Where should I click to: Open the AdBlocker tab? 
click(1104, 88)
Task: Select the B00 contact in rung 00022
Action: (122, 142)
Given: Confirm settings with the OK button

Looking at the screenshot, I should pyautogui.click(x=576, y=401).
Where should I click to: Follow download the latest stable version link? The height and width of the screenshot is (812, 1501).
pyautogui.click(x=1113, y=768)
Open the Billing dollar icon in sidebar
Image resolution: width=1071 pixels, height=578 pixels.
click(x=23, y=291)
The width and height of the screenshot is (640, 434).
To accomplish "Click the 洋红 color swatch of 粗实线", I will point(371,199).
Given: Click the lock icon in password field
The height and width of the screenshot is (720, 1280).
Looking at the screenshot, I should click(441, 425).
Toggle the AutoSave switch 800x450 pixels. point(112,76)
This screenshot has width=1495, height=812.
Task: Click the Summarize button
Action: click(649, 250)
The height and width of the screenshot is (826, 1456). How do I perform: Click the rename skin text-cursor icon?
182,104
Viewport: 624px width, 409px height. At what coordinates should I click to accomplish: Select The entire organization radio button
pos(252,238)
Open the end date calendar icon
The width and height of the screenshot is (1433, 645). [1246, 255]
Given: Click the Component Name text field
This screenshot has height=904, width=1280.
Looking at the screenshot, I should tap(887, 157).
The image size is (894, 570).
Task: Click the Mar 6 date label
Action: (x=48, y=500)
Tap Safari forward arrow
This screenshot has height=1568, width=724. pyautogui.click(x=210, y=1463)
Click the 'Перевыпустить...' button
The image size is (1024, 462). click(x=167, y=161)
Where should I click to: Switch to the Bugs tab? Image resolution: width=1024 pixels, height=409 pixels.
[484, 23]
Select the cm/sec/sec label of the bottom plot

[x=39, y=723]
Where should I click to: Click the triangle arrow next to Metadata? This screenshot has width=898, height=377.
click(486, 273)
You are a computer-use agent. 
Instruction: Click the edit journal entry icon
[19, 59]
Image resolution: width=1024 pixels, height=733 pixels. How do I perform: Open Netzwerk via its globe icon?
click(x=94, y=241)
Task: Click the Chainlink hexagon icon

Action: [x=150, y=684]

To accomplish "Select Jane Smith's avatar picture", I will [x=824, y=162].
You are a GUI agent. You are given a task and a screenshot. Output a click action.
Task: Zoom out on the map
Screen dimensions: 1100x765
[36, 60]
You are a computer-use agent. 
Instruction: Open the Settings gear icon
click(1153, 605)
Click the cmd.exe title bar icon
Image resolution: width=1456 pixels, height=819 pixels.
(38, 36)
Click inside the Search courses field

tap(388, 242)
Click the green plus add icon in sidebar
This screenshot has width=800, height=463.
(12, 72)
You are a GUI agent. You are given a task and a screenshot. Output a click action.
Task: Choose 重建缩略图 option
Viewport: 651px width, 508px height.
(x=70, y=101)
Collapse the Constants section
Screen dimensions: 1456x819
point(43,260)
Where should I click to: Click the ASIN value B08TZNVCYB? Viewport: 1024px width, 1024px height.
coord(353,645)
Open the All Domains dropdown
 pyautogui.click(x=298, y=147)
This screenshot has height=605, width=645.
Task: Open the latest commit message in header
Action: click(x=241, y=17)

--------------------------------

▸ **Required work**
Rewrite every line of the data above as a numbered list, leaving out the blank lines.

▸ **Response to this task**
1. Where should I click to: Open the AdBlocker tab? 
2. click(1104, 88)
3. Task: Select the B00 contact in rung 00022
4. Action: (122, 142)
5. Given: Confirm settings with the OK button
6. Looking at the screenshot, I should pyautogui.click(x=576, y=401).
7. Where should I click to: Follow download the latest stable version link? The height and width of the screenshot is (812, 1501).
8. pyautogui.click(x=1113, y=768)
9. Open the Billing dollar icon in sidebar
10. Image resolution: width=1071 pixels, height=578 pixels.
11. click(x=23, y=291)
12. The width and height of the screenshot is (640, 434).
13. To accomplish "Click the 洋红 color swatch of 粗实线", I will point(371,199).
14. Given: Click the lock icon in password field
15. The height and width of the screenshot is (720, 1280).
16. Looking at the screenshot, I should click(441, 425).
17. Toggle the AutoSave switch 800x450 pixels. point(112,76)
18. This screenshot has width=1495, height=812.
19. Task: Click the Summarize button
20. Action: click(649, 250)
21. The height and width of the screenshot is (826, 1456). How do I perform: Click the rename skin text-cursor icon?
22. 182,104
23. Viewport: 624px width, 409px height. At what coordinates should I click to accomplish: Select The entire organization radio button
24. pos(252,238)
25. Open the end date calendar icon
26. The width and height of the screenshot is (1433, 645). [1246, 255]
27. Given: Click the Component Name text field
28. This screenshot has height=904, width=1280.
29. Looking at the screenshot, I should tap(887, 157).
30. The image size is (894, 570).
31. Task: Click the Mar 6 date label
32. Action: (x=48, y=500)
33. Tap Safari forward arrow
34. This screenshot has height=1568, width=724. pyautogui.click(x=210, y=1463)
35. Click the 'Перевыпустить...' button
36. The image size is (1024, 462). click(x=167, y=161)
37. Where should I click to: Switch to the Bugs tab? Image resolution: width=1024 pixels, height=409 pixels.
38. [484, 23]
39. Select the cm/sec/sec label of the bottom plot
40. [x=39, y=723]
41. Where should I click to: Click the triangle arrow next to Metadata? This screenshot has width=898, height=377.
42. click(486, 273)
43. You are a computer-use agent. 
44. Instruction: Click the edit journal entry icon
45. [19, 59]
46. Image resolution: width=1024 pixels, height=733 pixels. How do I perform: Open Netzwerk via its globe icon?
47. click(x=94, y=241)
48. Task: Click the Chainlink hexagon icon
49. Action: [x=150, y=684]
50. To accomplish "Select Jane Smith's avatar picture", I will [x=824, y=162].
51. You are a GUI agent. You are given a task and a screenshot. Output a click action.
52. Task: Zoom out on the map
53. Screen dimensions: 1100x765
54. [36, 60]
55. You are a computer-use agent. 
56. Instruction: Open the Settings gear icon
57. click(1153, 605)
58. Click the cmd.exe title bar icon
59. Image resolution: width=1456 pixels, height=819 pixels.
60. (38, 36)
61. Click inside the Search courses field
62. tap(388, 242)
63. Click the green plus add icon in sidebar
64. This screenshot has width=800, height=463.
65. (12, 72)
66. You are a GUI agent. You are given a task and a screenshot. Output a click action.
67. Task: Choose 重建缩略图 option
68. Viewport: 651px width, 508px height.
69. (x=70, y=101)
70. Collapse the Constants section
71. Screen dimensions: 1456x819
72. point(43,260)
73. Where should I click to: Click the ASIN value B08TZNVCYB? Viewport: 1024px width, 1024px height.
74. coord(353,645)
75. Open the All Domains dropdown
76.  pyautogui.click(x=298, y=147)
77. This screenshot has height=605, width=645.
78. Task: Open the latest commit message in header
79. Action: click(x=241, y=17)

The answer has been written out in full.